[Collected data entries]
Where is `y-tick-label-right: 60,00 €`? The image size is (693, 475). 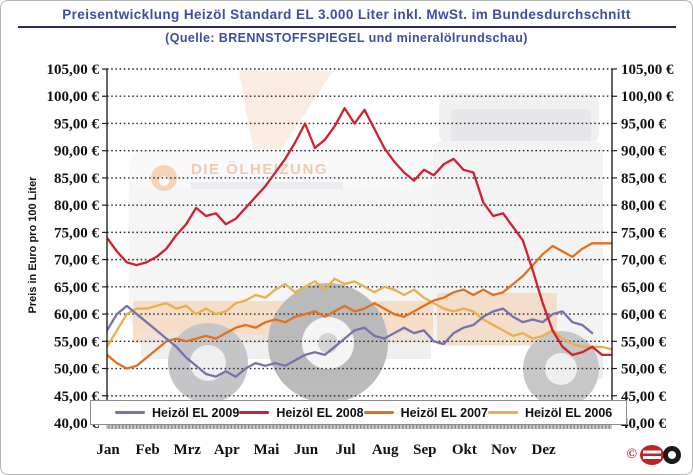 y-tick-label-right: 60,00 € is located at coordinates (644, 315).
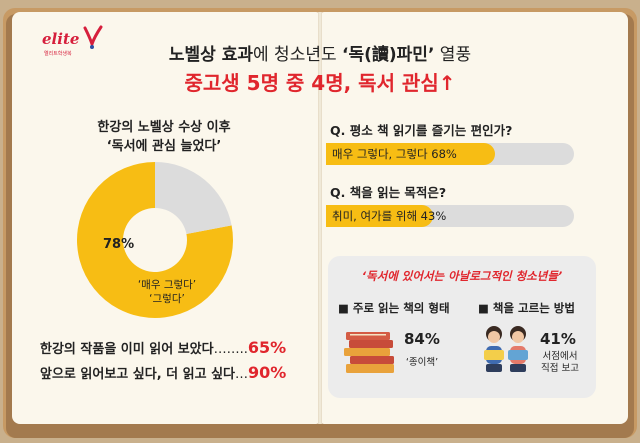  I want to click on headline-bold-2: ‘독(讀)파민’, so click(388, 55).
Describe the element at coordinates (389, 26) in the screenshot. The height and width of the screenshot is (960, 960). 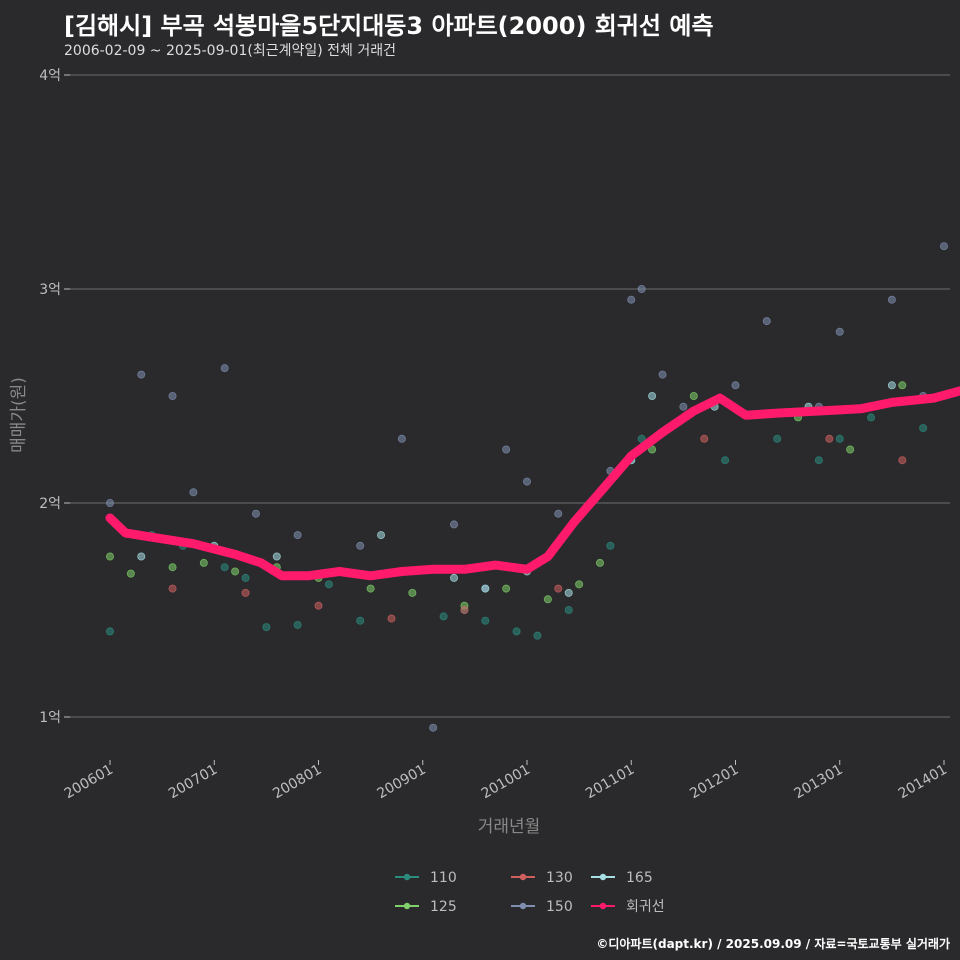
I see `chart-title: [김해시] 부곡 석봉마을5단지대동3 아파트(2000) 회귀선 예측` at that location.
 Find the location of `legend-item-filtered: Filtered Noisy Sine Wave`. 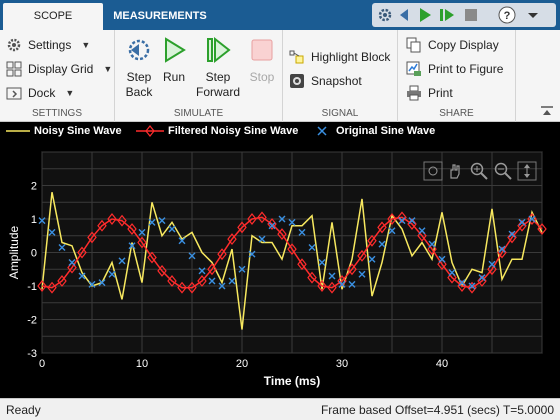

legend-item-filtered: Filtered Noisy Sine Wave is located at coordinates (217, 131).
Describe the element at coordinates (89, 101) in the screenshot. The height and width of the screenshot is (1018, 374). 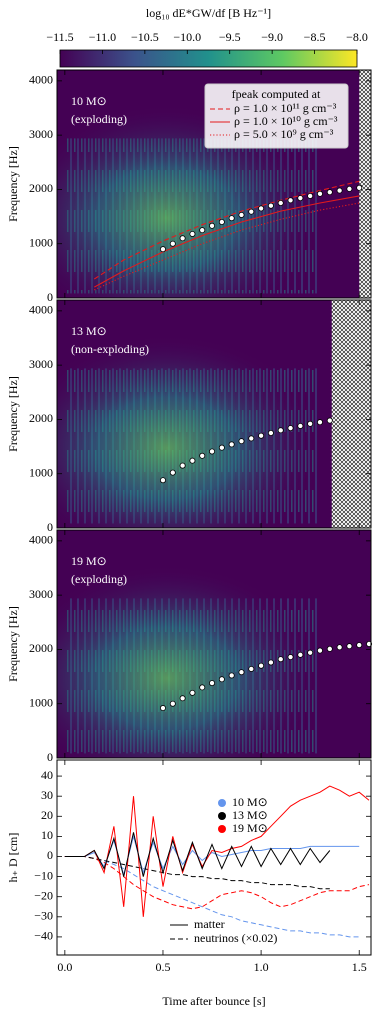
I see `annotation: 10 M⊙` at that location.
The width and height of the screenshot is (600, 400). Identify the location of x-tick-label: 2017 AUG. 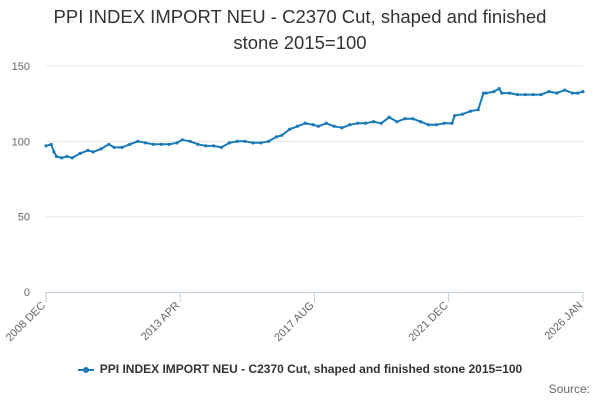
(294, 322).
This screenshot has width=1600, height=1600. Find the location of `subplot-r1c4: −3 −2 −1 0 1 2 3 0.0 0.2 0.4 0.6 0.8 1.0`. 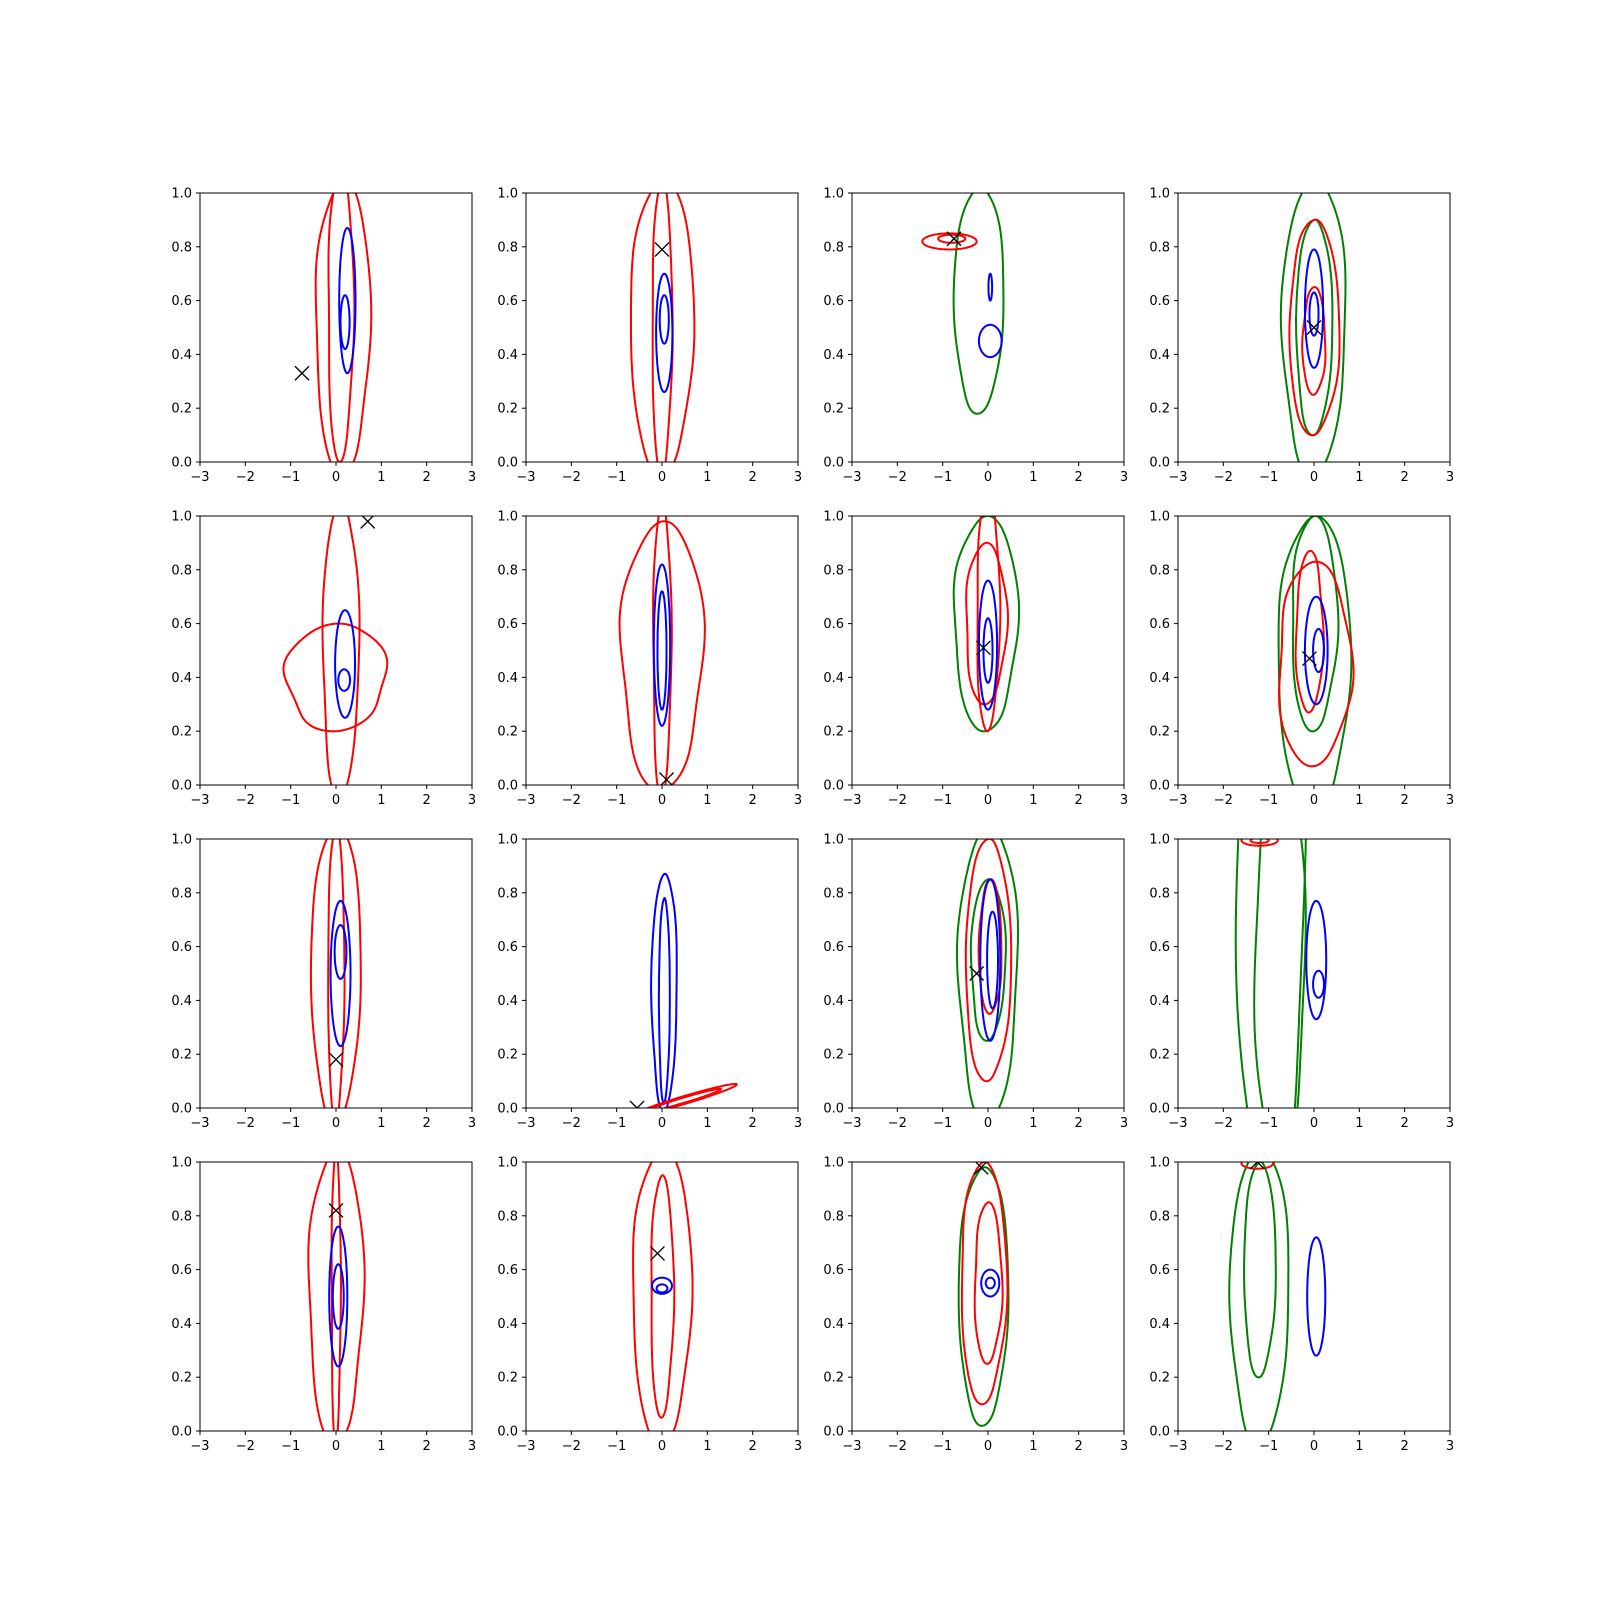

### [What the task requires]
Reproduce the lines from the one containing "Describe the element at coordinates (89, 101)" through the one containing "(294, 322).", swapping every "screenshot" for "image" and keeping everything else the same. Leave out the pictures.

### [Result]
Describe the element at coordinates (89, 101) in the image. The height and width of the image is (1018, 374). 
I see `annotation: 10 M⊙` at that location.
The width and height of the image is (600, 400). Identify the location of x-tick-label: 2017 AUG. 
(294, 322).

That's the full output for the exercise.